Figure 8.

Glutamine-derived carbon is utilized for synthesis of RNA in the Δtggt1/iΔtgpepck_mt strain. A, inclusion of ¹³C in adenosine, guanosine, and uridine nucleosides of RNA labeled with [U-¹³C]glutamine (12 h, 37 °C, 5% CO₂) in the presence or absence of ATc. The figure shows general labeling based on the total ion current data, which do not discriminate between the label in ribose or base. B, stable isotope labeling of ribose in nucleosides, as deduced by MS/MS. The labeling of ribose in adenosine was undetectable, and in guanosine, it was >10%. The minor labeling of purines appears to be a consequence of isotope inclusion in the base, probably through glycine and CO₂ derived from glutamine's usage through the TCA cycle.
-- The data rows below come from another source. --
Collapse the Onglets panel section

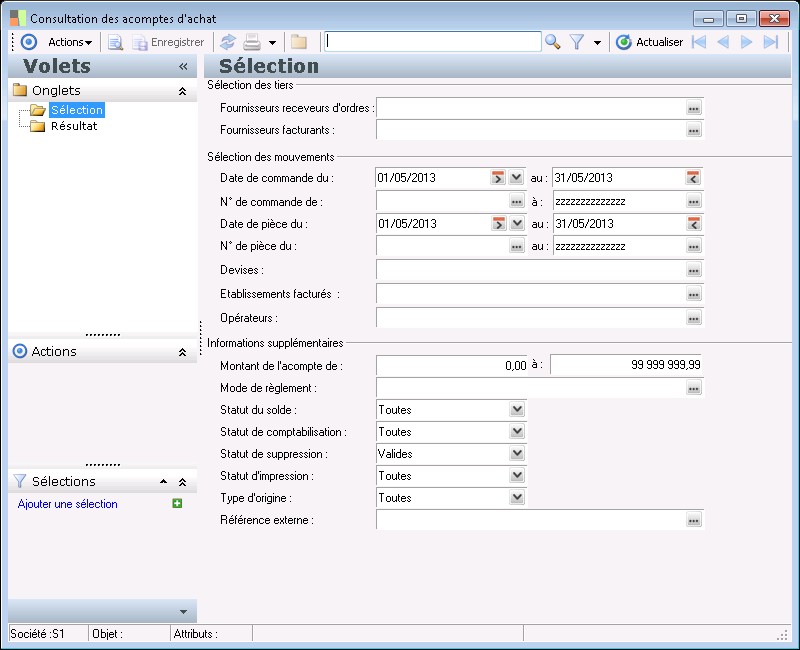tap(182, 91)
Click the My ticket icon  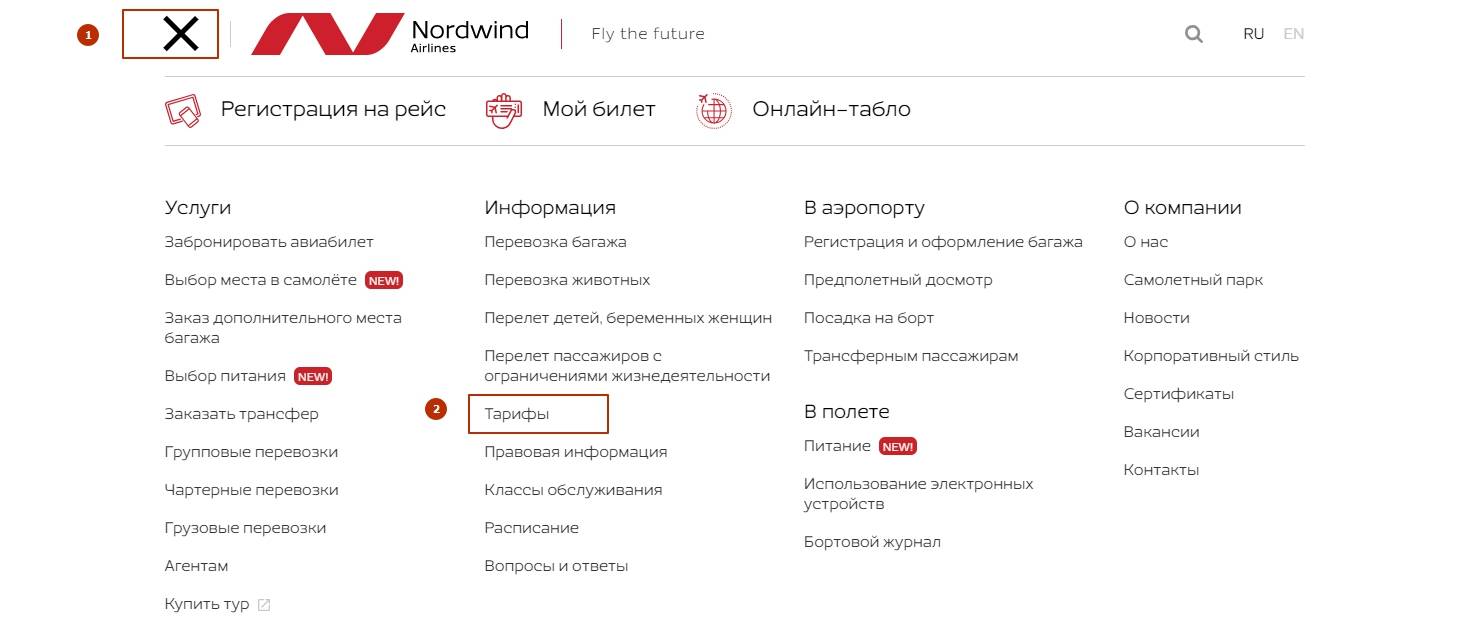pyautogui.click(x=504, y=110)
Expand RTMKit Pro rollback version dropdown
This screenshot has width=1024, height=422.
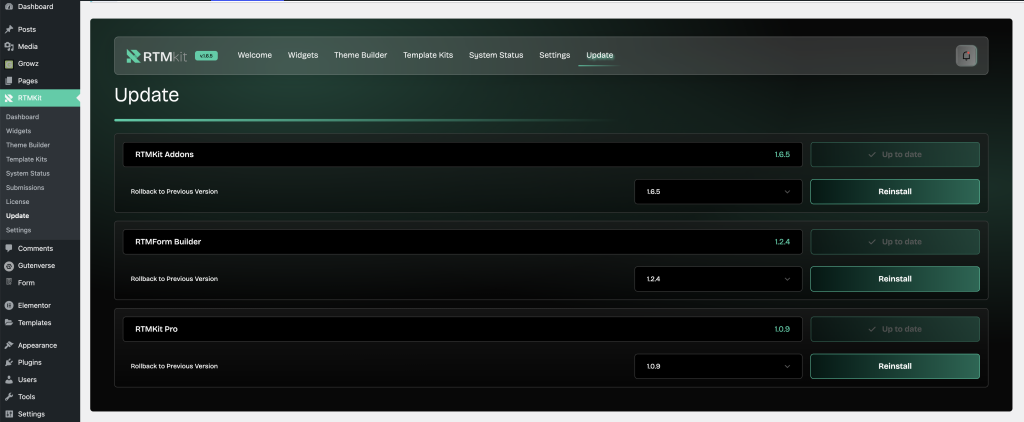point(718,366)
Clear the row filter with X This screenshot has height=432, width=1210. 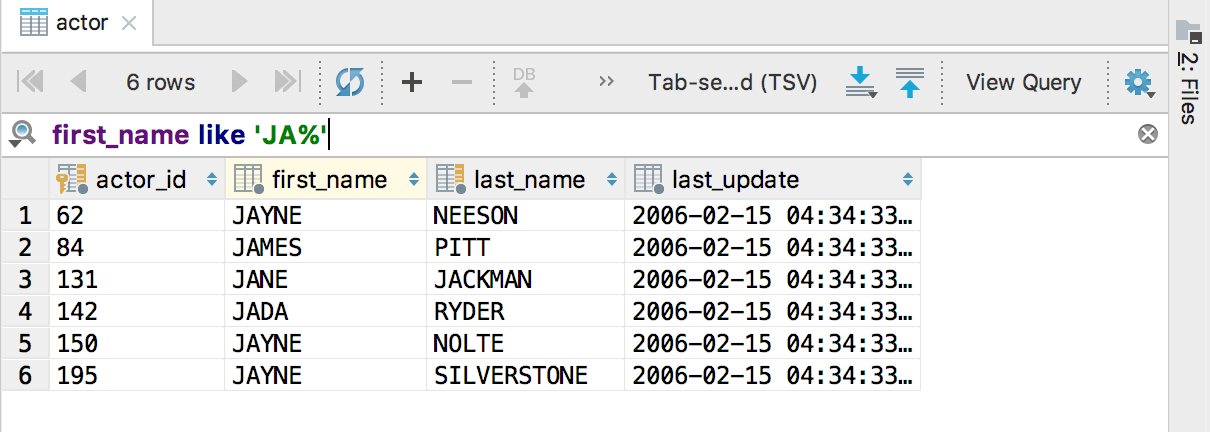point(1148,134)
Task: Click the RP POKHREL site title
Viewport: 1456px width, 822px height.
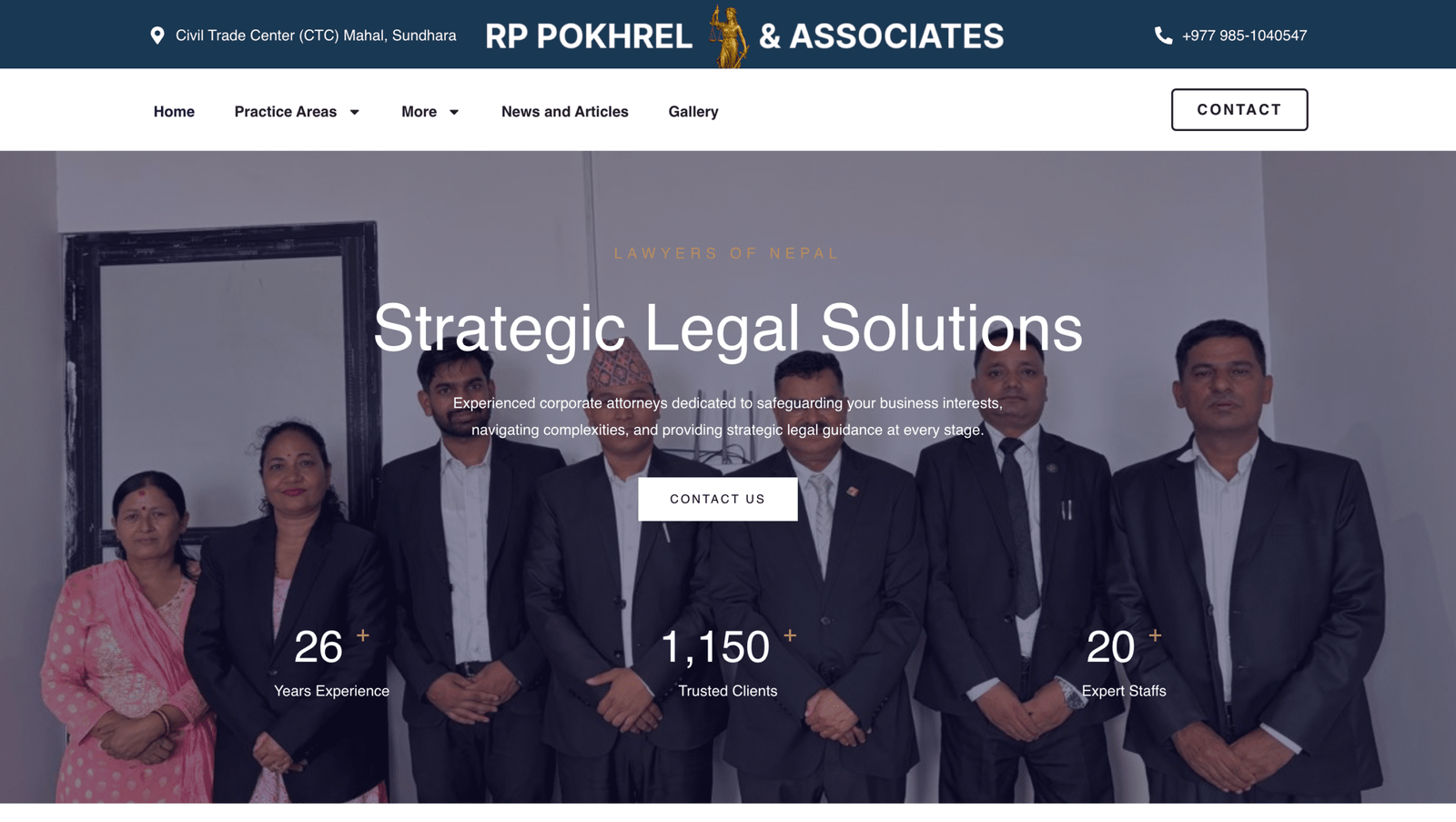Action: click(589, 36)
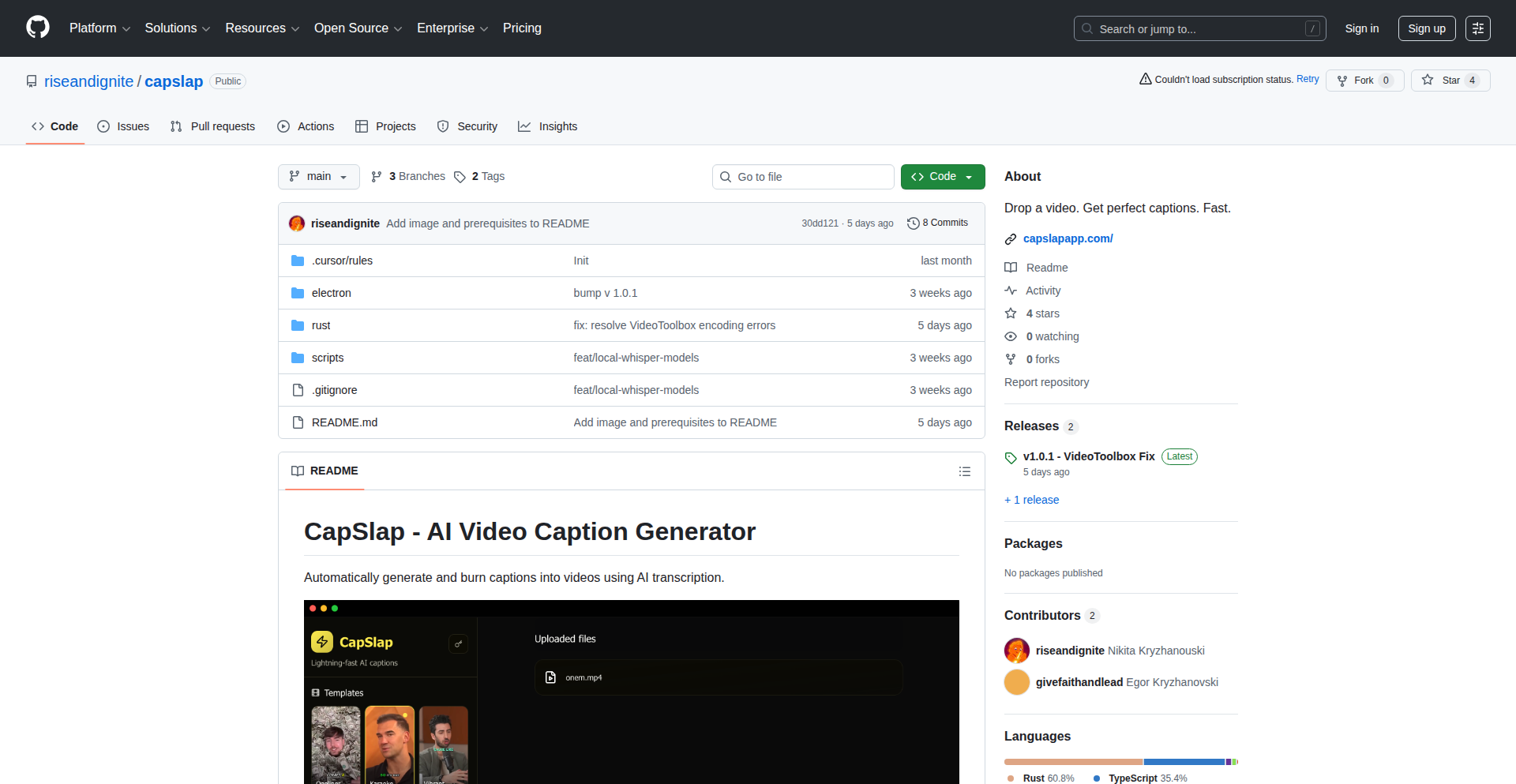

C, fractional abundance of the ¹³C atoms in all isotopomers of the ribose moiety of uridine. Percentage fractions of the unlabeled (Ribose 0) and labeled isotopomers (I+1 to I+5) are displayed for the drug-treated and control samples. Statistical analysis was done using Student's t test (*, p < 0.05; **, p < 0.01; ***, p < 0.001; mean ± S.E. (error bars), n = 4 assays).